• _Document text_

1) Are the mean and median correct? Remeber that, ++i0 is different than i0+1 in the sense it have side effects;

2) Are all the logic correct?

 

I have done a small optimization on mean, mediam and myufy, mostly for branches, probably not enough to solve all your performance problems (note the "i+1" where you had i0 and the two "i+4", is this desired?):

kernel void max_min_mean(float2 input[][], out float4 output<>)

• _Information provided_
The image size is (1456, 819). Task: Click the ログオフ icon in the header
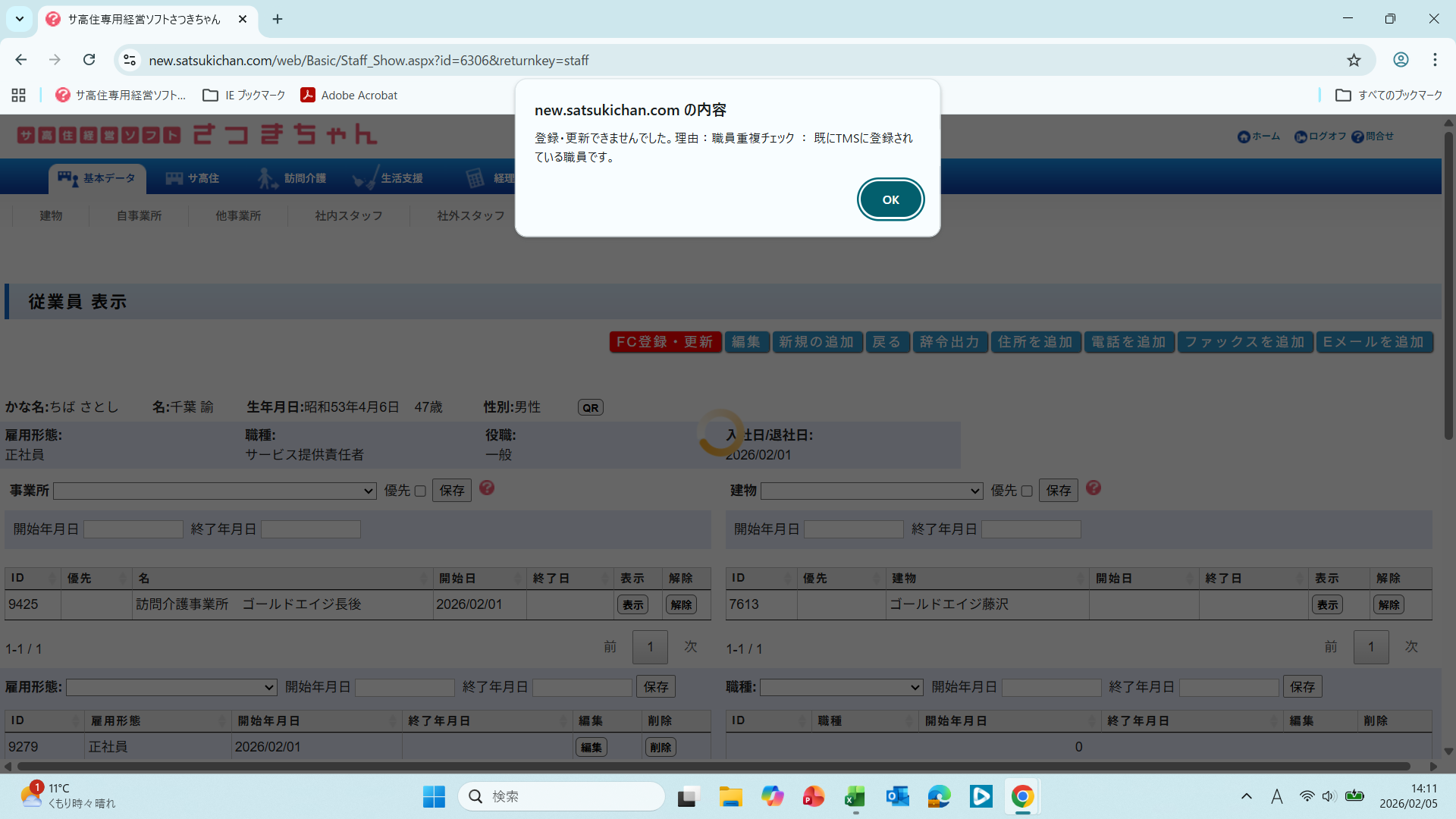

• _Exercise instructions_
A - In the forum post about optimizing the kernel, why does the writer say ++i0 differs from i0+1?
B - Continue the forum post about optimizing the kernel from the point where it stops.

• _Written responses_
A - Because ++i0 has side effects.

B -
{
   int2 index = instance().xy;
   int i = index.y * 5;
   float temp0 = input[i + 1][index.x].x;
   float temp1 = input[i + 2][index.x].x;
   float temp2 = input[i + 3][index.x].x;
   float temp3 = input[i + 4][index.x].x;
   float temp4 = input[i + 4][index.x].x;
   float temp_max = max(max(max(temp0, temp1), max(temp2, temp3)), temp4);
   float temp_min = min(min(min(temp0, temp1), min(temp2, temp3)), temp4);
   float mean = 0.2f*(temp0+temp1+temp2+temp3+temp4);
   output = float4(mean,temp_max,temp_min,input[i + 1][index.x].y);
}

kernel void max_min_median(float2 input[][], out float4 output<>)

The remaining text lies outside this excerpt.